Domestic steel makers have been under fire from investors. Between January and now, the Sensex has lost about 10%, while Tata Steel Ltd has fallen by 16% and JSW Steel Ltd by 23%. Steel Authority of India Ltd’s results reinforced the perception that price realizations are not sufficient to cover rising costs.
Investors will also be concerned by rising interest rates. This may not affect the long-term debt situation for firms, but it will affect fresh project finance. Though the immediate impact will be on working capital finance, which has increased due to rising input costs, and now will become more expensive due to rising interest costs. Demand does not appear to be an issue for the moment, but if inflation is to be brought under control, then demand will slacken at some point. That is a bigger risk.

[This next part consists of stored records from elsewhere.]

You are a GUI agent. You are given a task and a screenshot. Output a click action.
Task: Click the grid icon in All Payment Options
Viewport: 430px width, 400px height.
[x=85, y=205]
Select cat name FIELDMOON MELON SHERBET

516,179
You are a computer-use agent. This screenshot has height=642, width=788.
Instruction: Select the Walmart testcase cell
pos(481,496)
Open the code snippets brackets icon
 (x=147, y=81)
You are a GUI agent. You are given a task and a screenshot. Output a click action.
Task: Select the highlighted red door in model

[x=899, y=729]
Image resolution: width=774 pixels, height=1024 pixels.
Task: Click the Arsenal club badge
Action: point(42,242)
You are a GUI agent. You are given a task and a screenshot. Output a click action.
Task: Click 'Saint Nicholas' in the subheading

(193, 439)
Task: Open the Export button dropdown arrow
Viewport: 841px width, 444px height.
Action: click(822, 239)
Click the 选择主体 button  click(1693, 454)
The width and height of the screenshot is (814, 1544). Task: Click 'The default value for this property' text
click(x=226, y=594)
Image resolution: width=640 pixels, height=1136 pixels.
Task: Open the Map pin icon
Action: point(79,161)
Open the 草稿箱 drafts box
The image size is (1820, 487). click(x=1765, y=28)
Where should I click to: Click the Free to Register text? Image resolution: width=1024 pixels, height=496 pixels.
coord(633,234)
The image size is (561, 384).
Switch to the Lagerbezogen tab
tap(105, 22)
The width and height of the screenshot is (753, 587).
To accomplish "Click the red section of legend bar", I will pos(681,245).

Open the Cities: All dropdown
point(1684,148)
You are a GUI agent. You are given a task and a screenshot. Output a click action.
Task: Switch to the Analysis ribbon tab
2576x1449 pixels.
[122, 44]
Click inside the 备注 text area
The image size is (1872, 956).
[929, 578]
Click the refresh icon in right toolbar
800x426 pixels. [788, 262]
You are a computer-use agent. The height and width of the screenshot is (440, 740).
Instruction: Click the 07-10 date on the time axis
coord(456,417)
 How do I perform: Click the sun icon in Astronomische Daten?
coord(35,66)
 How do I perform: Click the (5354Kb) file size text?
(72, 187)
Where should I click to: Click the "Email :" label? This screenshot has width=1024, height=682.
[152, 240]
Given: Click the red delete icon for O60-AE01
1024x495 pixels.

ArcelorMittal’s guidance should be reflected in Tata Steel’s outlook as well. Tata Steel Europe (erstwhile Corus Plc) contributes nearly two-thirds to Tata Steel’s volume sales, and sells in similar geographies. But its profitability is more dependent on its domestic steel operations, which contributed nearly three-fourths to Ebitda in the December quarter. That perhaps explains why ArcelorMittal’s optimistic outlook for its global steel operations has been largely ignored by domestic investors. Falling commodity prices and rising interest rates appear to be bigger worries.